The Deadend of Reformism
The present period of relative quiet on English Canadian universities is bringing about the slow death of the various shades of reformism which predominate most of the attempts being made to change the universities. All of these are marked by the subordination, to one degree or another, of student groups and student councils to the needs of the Administration and university authorities. As long as this is the case, mass action and mass participation are also subordinated and, therefore, rarely arise. But even this generally negative experience is teaching lessons to a substantial layer of students. The need for autonomous student action — autonomous from, and against, the whole repressive and suffocating university hierarchy — is being driven home, in one form or another, to a great many students.

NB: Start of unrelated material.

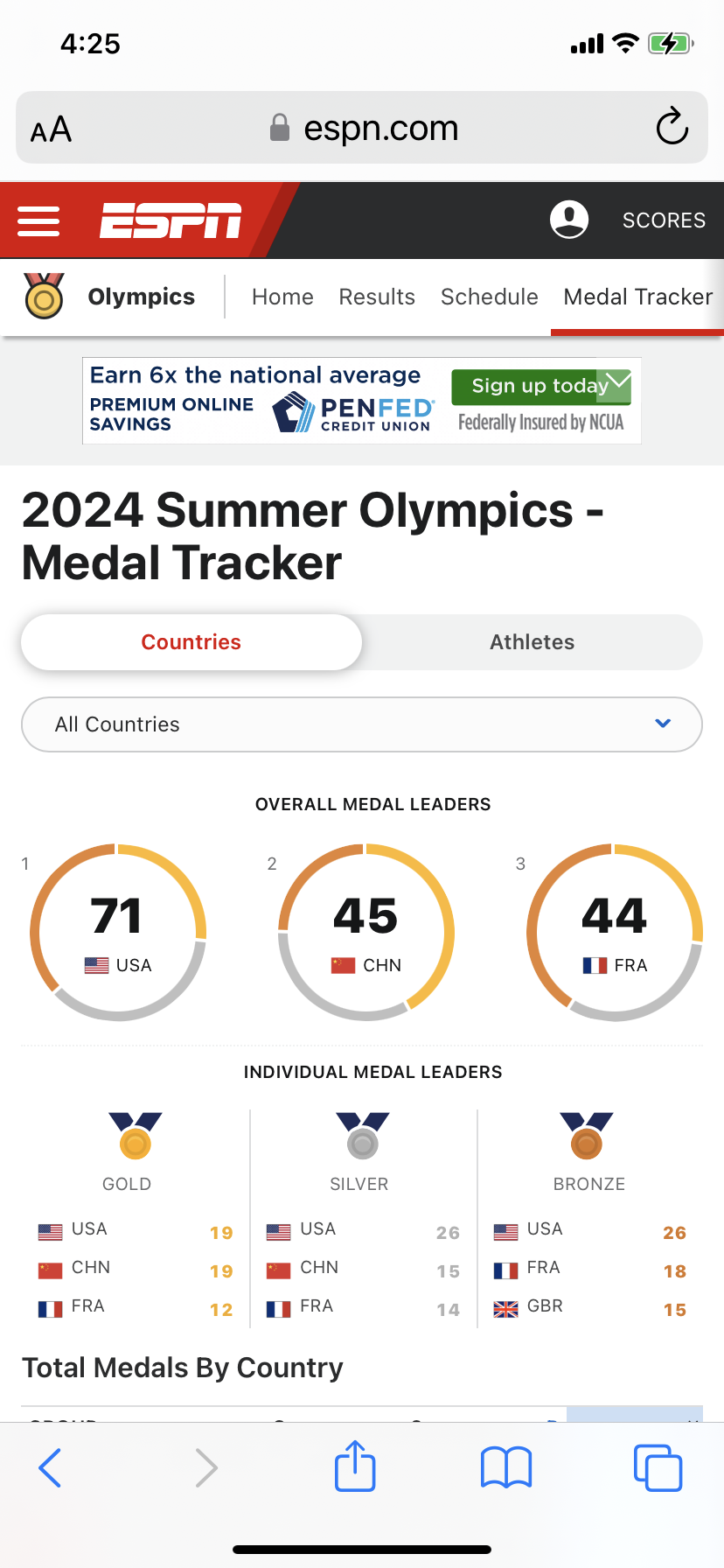Open the AA reader text options
The height and width of the screenshot is (1568, 724).
point(52,130)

In this period the thing that characterizes most student councils is confusion and, at times, almost chaos. These are not the conservative student councils of the early sixties which rapidly went through their business and adjourned for a thoughtless drunk. They reflect all of the tensions and contradictions felt by students as a whole. But, on the other hand, they have very little conception of what is possible and, therefore, they are unable to lead. Their politics are generally reformist and they are politically isolated from the great mass of students.
This reformism is also due to the continued lack of understanding of the revolutionary dynamics of student power struggles. In their best and healthiest features these struggles have always gone outwards, toward ever broader layers of students and towards the working class. The Red University is the only direction in which such struggles can develop. If they fail to do so they will rapidly lose ground and collapse.
The Tasks Ahead
The rapid growth of the YS/LJS during the past year is a sign of the vast possibilities now open before us. In the student milieu, and among youth in general, the other tendencies on the left have proven themselves inadequate. Only our movement has the organization clarity and political direction to mould a revolutionary socialist leadership among youth.
On many campuses our movement has already begun the work of building a "red base" — a centre for socialist ideas and action. We must extend our work in this area and strengthen our campus fractions. The growth of repression in Quebec makes this task even more vital. When the English Canadian student movement begins to awaken we will be prepared. In the meantime, we must develop our cadre, recruit new militants and extend our, present campus activities. As our growth shows — the time is right.